*PROBLEM*: Without copying any picture, return all lines below exactly.

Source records
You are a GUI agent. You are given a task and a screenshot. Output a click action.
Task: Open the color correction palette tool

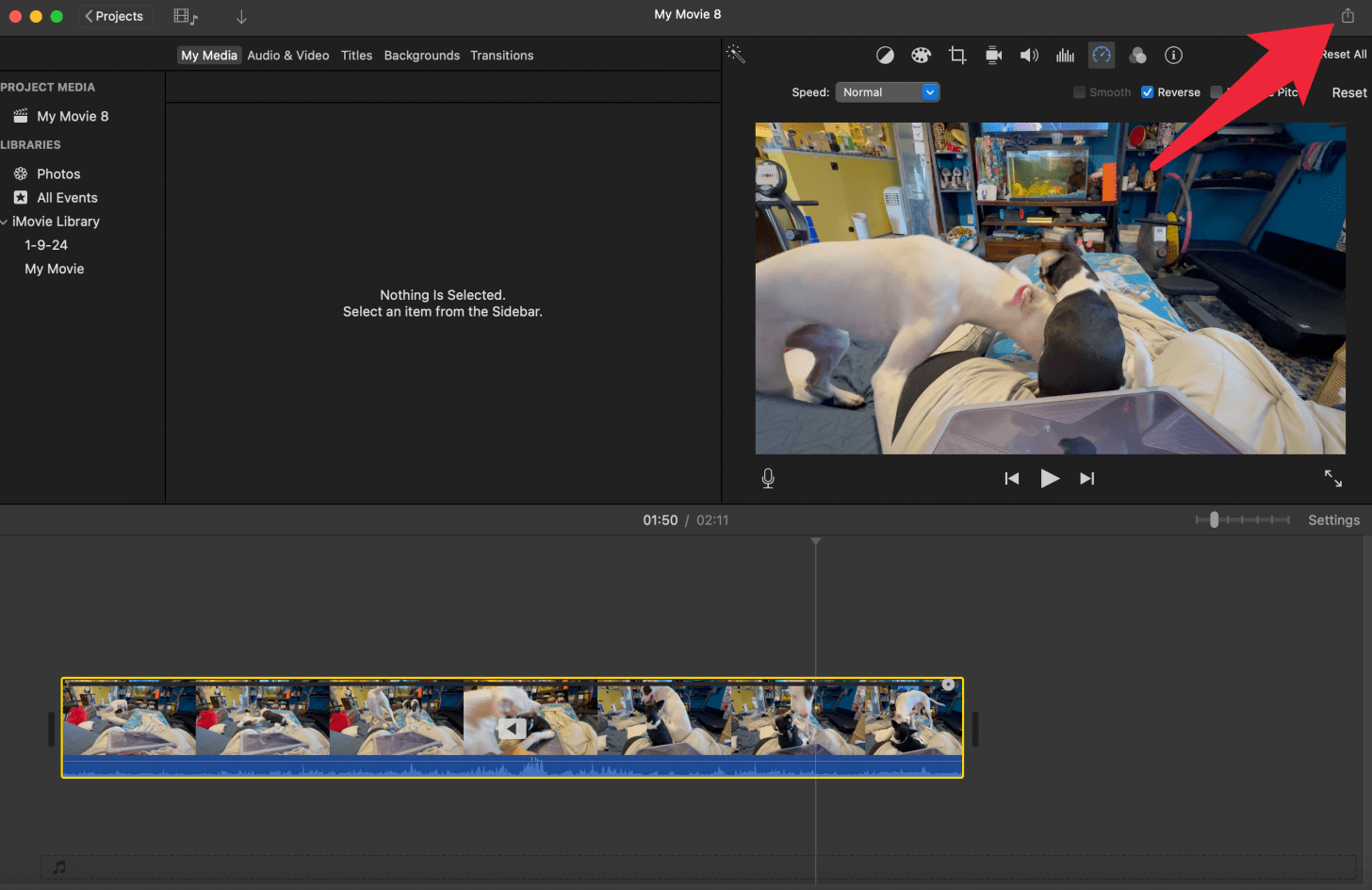point(921,56)
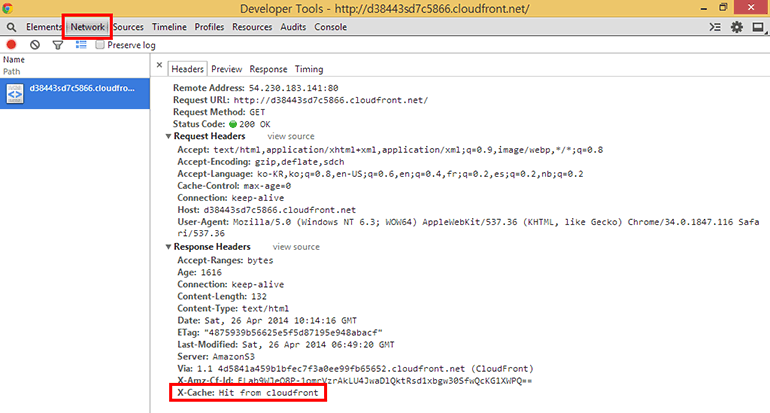Toggle the large request rows view icon
Image resolution: width=770 pixels, height=413 pixels.
coord(80,45)
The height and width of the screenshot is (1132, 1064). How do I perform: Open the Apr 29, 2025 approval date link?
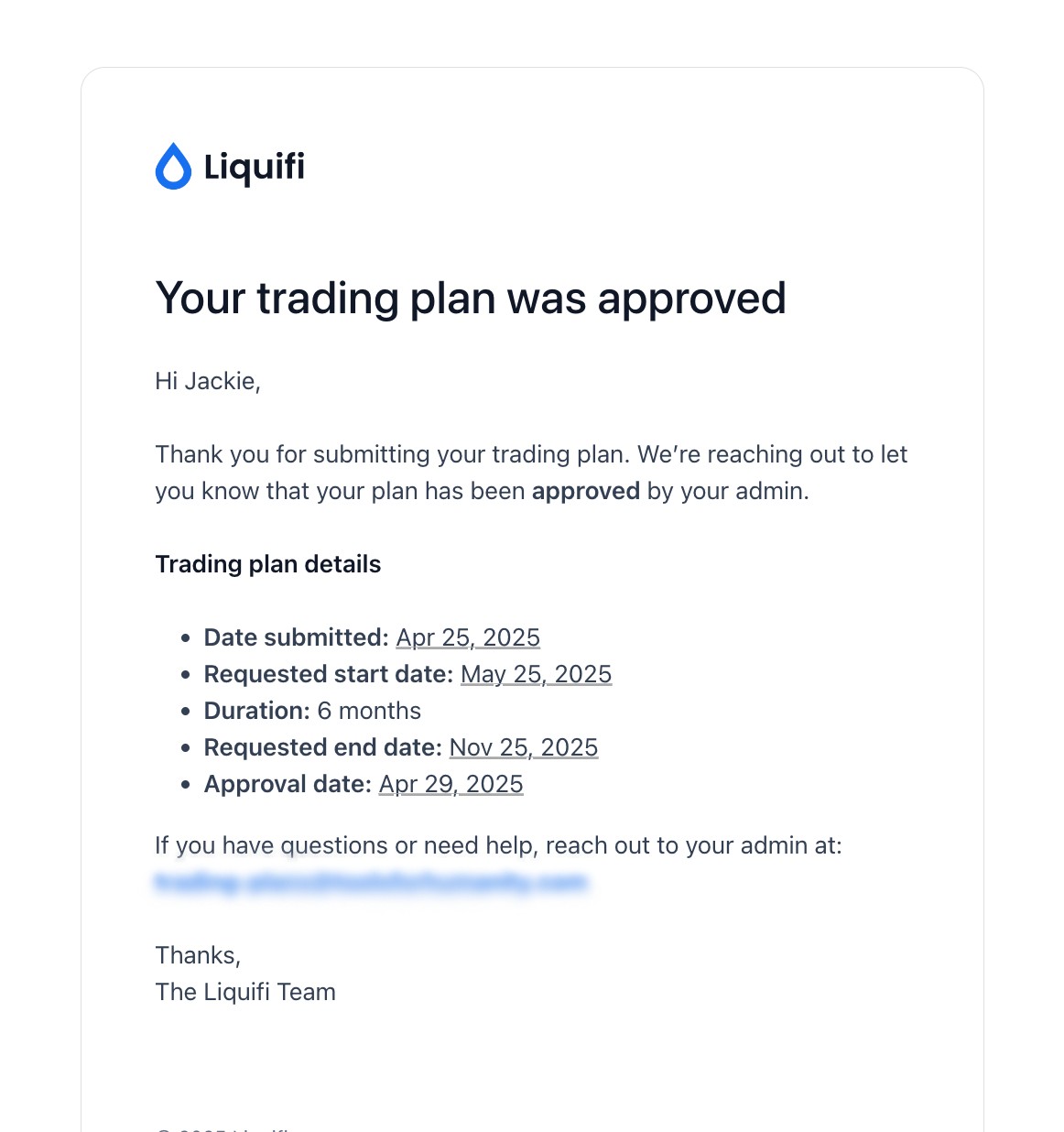coord(451,784)
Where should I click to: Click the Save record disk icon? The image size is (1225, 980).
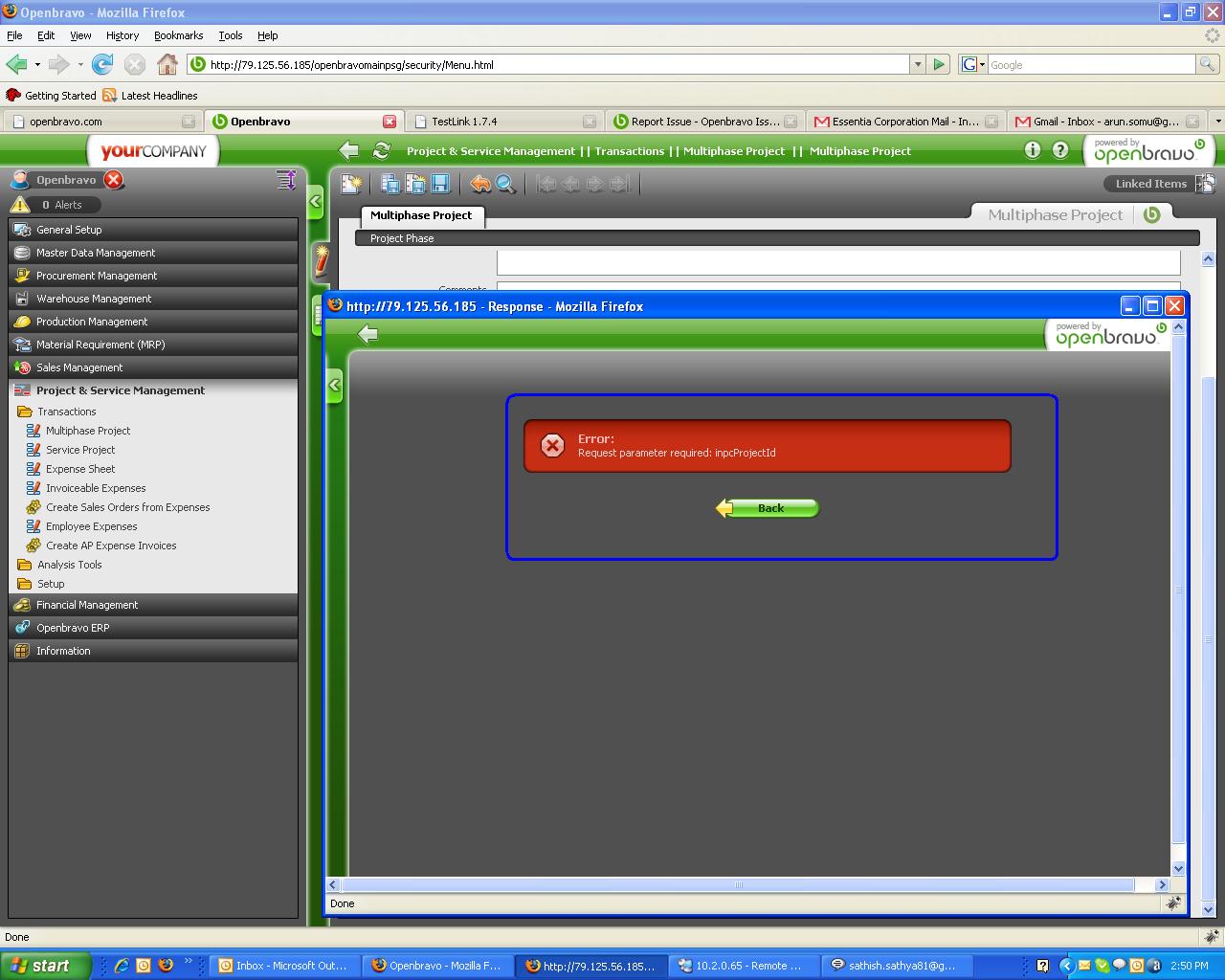point(440,184)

*ANSWER BELOW*:
You are a GUI agent. You are given a task and a screenshot. Output a click action.
Task: Open the color correction palette tool

point(921,56)
Toggle the large request rows view icon
Image resolution: width=770 pixels, height=413 pixels.
coord(80,45)
The height and width of the screenshot is (1132, 1064). How do I perform: Open the Apr 29, 2025 approval date link?
coord(451,784)
Where should I click to: Click the Save record disk icon? The image size is (1225, 980).
point(440,184)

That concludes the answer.